If you work in a museum with a risk management officer or department then you are probably used to the requirement that electronic components be UL listed (UL for Underwriters Laboratories). 
The following is an interesting response posted on another listserve. I enjoyed it, and now know what a "wall wort" is. With the authors permission here it is.
Thanks Maris

Date: Wed, 12 Jan 2011 08:01:06 -0800
From: Maris Ensing <maris@MADSYSTEMS.COM>
Subject: Re: "UL" what it means

UL is somewhat like CE in Europe. The main differences are that CE is there
to protect people and affects everything from battery operated devices to
toys to mains powered devices. In the case of mains powered devices tests
relate to making sure that people cannot touch anything hot or dangerous,
the capability of devices to survive power surges or externally induced
static, and the radio wave emission and susceptibility. UL relates to
devices that are connected to mains power, and is mainly designed to protect
equipment and facilities. UL testing involves making sure that power
connections are made propely, and that the correct materials are being used
to avoid fires in case something goes wrong.

UL is not applicable to equipment that is battery powered or low voltage
powered (ie. 12VDC or similar).
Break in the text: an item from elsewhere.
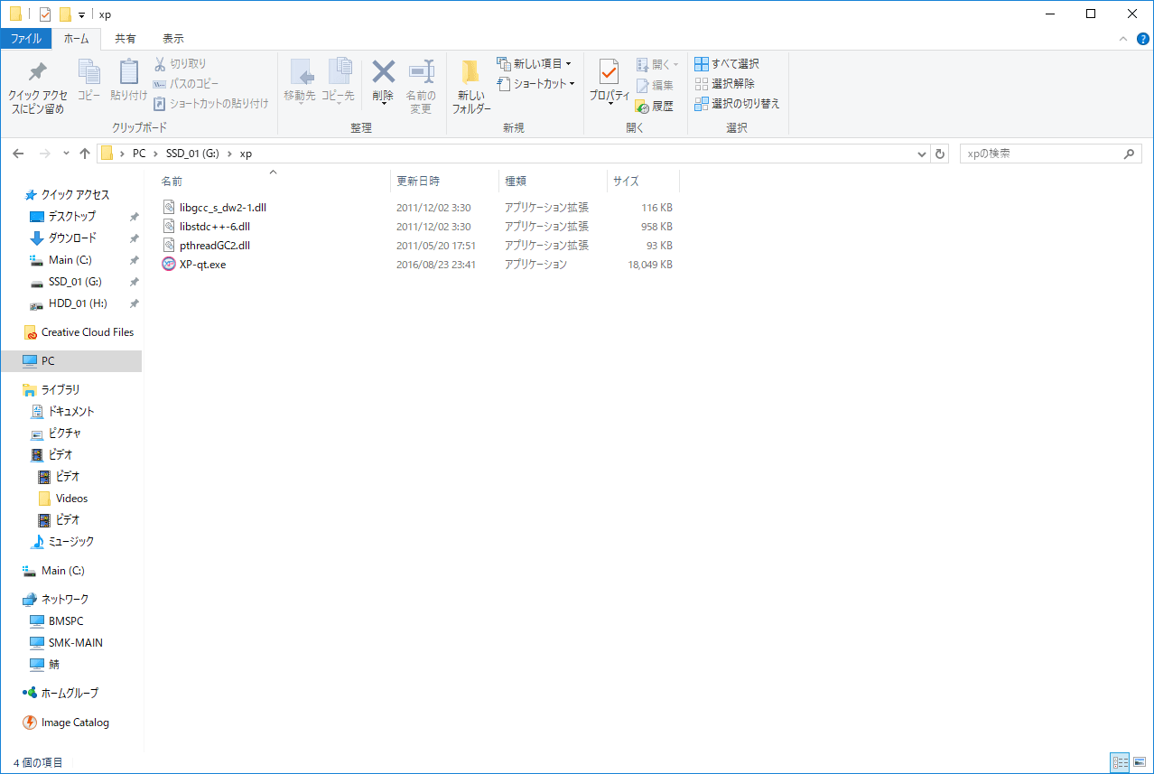Click History (履歴) button in ribbon

coord(655,106)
When it comes to "UL" make sure equipment
says "UL Listed" rather than "UL compatible" or similar statements which
have no meaning. Unlike CE, UL listing is NOT a requirement in a lot of
cases, which is why non-UL equipment is available and perfectly legal -
although you would NOT expect to see it used in professional installations,
and very often in our world, clients insist that all equipment is UL listed
as it would affect their insurance (risk).

One reason why we see a lot of "wallwarts" here (external power supplies) is
that the power supply has to be UL listed, but that the low voltage output
(and therefore feed into the target equipment) makes the UL listing
irrelevant to the equipment itself - ie. A computer that you plug into mains
power (110VAC) should be UL listed. In the case of a laptop, the power
supply should be UL listed, but since the laptop is fed with 19V or similar,
it does not require a UL listing.

Maris

----------